Doomsday is yet another paradox which disappears under MWI

From: Higgo James <james.higgo.domain.name.hidden>
Date: Thu, 28 Jan 1999 09:55:47 -0000

I wrote to Nick Bostrom last year showing that in MWI his analogue between
the ball-filled urns does not apply. With the urns, either they are nearly
empty or not; with MWI we live for billions of years in some universes but
all die tomorrow in others. I can't remember what he replied.

> -----Original Message-----
> From: Wei Dai [SMTP:weidai.domain.name.hidden]
> Sent: 28 January 1999 03:22
> To: hal.domain.name.hidden
> Cc: everything-list.domain.name.hidden
> Subject: Re: consciousness based on information or computation?
>
> On Wed, Jan 27, 1999 at 05:29:42PM -0800, hal.domain.name.hidden wrote:
> > It is difficult for me to understand what this premise would mean.
> > I know that I am a human being in a certain place and time. How can
> > I say that I might be, or might have been, a poor Chinese peasant?
> > An inhabitant of ancient Rome?
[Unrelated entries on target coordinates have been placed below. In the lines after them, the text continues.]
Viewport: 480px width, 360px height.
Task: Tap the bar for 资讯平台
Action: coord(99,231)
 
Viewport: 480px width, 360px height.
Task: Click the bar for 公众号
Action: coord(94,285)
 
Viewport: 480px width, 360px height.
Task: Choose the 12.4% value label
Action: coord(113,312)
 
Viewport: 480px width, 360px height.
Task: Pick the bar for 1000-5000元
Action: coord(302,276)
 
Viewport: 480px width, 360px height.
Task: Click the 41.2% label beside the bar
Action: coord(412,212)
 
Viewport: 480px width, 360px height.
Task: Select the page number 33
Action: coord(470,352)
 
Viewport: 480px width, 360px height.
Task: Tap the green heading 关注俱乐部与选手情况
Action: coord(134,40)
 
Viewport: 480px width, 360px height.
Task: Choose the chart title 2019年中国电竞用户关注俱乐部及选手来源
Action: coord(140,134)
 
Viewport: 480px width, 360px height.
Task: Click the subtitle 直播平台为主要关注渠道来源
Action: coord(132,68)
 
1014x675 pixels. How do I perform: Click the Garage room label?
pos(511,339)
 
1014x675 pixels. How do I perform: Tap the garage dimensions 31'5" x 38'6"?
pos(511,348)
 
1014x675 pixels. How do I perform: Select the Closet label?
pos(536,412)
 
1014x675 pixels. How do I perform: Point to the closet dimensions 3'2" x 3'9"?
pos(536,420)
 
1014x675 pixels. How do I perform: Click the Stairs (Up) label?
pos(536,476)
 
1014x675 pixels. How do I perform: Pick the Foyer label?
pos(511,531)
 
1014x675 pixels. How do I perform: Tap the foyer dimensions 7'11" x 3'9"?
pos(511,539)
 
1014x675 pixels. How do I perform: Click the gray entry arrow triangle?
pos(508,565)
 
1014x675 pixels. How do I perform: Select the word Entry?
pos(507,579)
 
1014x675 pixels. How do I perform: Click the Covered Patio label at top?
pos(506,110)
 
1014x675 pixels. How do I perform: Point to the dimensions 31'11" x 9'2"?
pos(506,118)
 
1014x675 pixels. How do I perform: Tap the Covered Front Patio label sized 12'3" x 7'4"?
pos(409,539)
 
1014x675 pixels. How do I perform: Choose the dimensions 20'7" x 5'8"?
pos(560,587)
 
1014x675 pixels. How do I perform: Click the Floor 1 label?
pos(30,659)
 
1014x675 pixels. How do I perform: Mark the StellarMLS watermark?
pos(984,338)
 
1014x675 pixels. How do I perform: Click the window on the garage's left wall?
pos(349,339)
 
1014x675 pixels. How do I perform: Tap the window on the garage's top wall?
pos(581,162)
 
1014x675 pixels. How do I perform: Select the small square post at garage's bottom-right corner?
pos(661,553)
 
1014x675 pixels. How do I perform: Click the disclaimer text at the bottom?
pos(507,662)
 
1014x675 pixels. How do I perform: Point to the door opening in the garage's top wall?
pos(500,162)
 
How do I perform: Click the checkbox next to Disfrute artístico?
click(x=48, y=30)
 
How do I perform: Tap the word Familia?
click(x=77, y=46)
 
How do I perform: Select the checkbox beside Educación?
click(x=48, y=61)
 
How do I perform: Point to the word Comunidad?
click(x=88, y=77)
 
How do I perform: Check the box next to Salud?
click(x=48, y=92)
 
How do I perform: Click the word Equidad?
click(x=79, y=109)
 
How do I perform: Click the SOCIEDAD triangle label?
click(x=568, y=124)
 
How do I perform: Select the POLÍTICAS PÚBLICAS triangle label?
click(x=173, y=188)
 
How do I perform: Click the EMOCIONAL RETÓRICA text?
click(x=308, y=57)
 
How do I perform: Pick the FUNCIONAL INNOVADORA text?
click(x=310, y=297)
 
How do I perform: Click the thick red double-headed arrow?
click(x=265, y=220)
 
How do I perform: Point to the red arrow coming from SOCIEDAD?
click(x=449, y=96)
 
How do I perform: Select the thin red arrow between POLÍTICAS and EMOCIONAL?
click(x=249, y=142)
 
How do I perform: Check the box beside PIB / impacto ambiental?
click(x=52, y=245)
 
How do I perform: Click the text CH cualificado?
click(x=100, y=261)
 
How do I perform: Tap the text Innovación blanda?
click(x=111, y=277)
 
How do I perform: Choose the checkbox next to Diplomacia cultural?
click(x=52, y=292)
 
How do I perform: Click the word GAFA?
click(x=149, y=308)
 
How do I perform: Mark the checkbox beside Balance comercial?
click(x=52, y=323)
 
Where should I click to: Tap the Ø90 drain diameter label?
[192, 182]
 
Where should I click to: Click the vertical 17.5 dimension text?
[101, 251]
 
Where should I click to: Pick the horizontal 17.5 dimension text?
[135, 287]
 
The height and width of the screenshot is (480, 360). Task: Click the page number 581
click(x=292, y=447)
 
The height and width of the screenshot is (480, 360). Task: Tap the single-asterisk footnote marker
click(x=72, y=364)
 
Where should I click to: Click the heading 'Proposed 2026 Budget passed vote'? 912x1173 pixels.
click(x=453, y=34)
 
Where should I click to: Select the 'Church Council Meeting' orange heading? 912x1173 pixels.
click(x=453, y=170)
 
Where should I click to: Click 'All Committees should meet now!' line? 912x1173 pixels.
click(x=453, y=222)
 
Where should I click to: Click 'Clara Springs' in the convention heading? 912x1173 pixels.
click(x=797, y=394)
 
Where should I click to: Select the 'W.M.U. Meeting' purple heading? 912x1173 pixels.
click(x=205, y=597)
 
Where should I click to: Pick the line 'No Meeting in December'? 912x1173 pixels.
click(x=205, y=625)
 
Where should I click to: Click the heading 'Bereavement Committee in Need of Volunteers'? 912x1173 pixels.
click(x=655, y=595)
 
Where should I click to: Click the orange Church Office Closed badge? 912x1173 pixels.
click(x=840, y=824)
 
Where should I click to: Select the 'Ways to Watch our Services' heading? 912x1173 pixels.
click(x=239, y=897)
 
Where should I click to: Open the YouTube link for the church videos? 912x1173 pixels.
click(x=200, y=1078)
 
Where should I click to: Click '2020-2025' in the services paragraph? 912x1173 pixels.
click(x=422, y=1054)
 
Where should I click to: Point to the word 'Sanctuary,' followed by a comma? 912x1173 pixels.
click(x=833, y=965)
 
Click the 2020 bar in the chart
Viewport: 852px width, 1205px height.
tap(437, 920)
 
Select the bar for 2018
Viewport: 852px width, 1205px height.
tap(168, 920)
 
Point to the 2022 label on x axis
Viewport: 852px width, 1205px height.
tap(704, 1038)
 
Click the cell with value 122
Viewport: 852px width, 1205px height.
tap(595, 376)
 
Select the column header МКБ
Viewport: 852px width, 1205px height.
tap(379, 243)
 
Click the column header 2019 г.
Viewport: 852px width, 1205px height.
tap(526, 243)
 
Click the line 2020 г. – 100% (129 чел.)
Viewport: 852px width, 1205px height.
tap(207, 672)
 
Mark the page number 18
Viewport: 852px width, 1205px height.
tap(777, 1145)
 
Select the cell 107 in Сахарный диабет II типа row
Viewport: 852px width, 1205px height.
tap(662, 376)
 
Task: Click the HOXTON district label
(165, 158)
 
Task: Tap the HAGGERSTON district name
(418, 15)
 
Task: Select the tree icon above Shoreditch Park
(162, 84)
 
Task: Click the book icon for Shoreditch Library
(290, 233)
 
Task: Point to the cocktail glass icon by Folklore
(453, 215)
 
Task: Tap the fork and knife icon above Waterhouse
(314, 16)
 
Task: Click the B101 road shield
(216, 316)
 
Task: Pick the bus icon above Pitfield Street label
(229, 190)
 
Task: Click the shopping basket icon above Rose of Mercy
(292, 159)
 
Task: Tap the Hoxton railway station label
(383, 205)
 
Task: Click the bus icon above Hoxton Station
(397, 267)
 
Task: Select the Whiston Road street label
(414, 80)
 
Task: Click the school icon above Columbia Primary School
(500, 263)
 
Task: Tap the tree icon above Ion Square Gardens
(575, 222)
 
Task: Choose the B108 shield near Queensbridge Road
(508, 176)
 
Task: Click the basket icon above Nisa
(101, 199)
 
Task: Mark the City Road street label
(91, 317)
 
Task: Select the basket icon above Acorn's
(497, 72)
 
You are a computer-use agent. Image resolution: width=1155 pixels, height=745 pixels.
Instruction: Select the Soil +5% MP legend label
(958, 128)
Or a bug eyed alien?
> >
> > The one way I can make sense of this is a rather weak reading: if all
> > conscious entities try to draw a conclusion based on the assumption
> > that they are randomly selected from among all conscious entities,
> > then most of them would be right. Suppose it turns out, for example,
> > that most conscious entities exist in groups near others, rather than
> > in isolation. Then for most conscious entities, the conclusion that
> > "I am near others" would be true.
>
> The way I see it, the premise should not be used to draw conclusions, but
> rather serves as an explanation. Because you already know you are a human
> being named Hal Finney, it no longer matters that you are a random sample
> of all beings. However, the premise helps explain why you are Hal Finney
> and not some bug-eyed alien, namely that Hal has a larger measure than the
> alien (assuming that is actually true).
>
> Here's an analogy: suppose you have just been dealt a hand in a card game.
>
> Since you know what cards you have, the distribution from which they were
> chosen no longer matters and won't help you play, but that distribution
> helps explain why you got the cards you did.
>
> > If we could show that among instances of me, most were in lawful
> > universes, that would be a good first step. It would not show why I
> > existed in the first place, but it would give me reason to conclude that
> > the apparent lawfulness of the universe was not an illusion.
>
> But I am not seeking a justification for believing that the universe is
> really lawful. I'm seeking an explanation for why it appears lawful.
>
> > The doomsday argument has a large amount of literature on it. Nick
> > Bostrom has a page at http://www.anthropic-principle.com/preprints.html
> > with several links to it. These people have spent a lot more time
> > thinking about it than I have, and if there is an error, no one seems
> > to agree on it. Nick and Robin Hanson had a long debate about the
> > subject on the extropians list a few months ago, but were not able to
> > come to agreement. (They seemed to bog down on the issue of the proper
> > reference class, whether it made sense to say that I might have been
> > a rock. That was what I got out of the debate, anyway.)
>
> The typical setup for a DA is two possible universes with some a priori
> probability for one of them being the real one. It doesn't seem to apply
> directly to a theory where all objects/universes exist.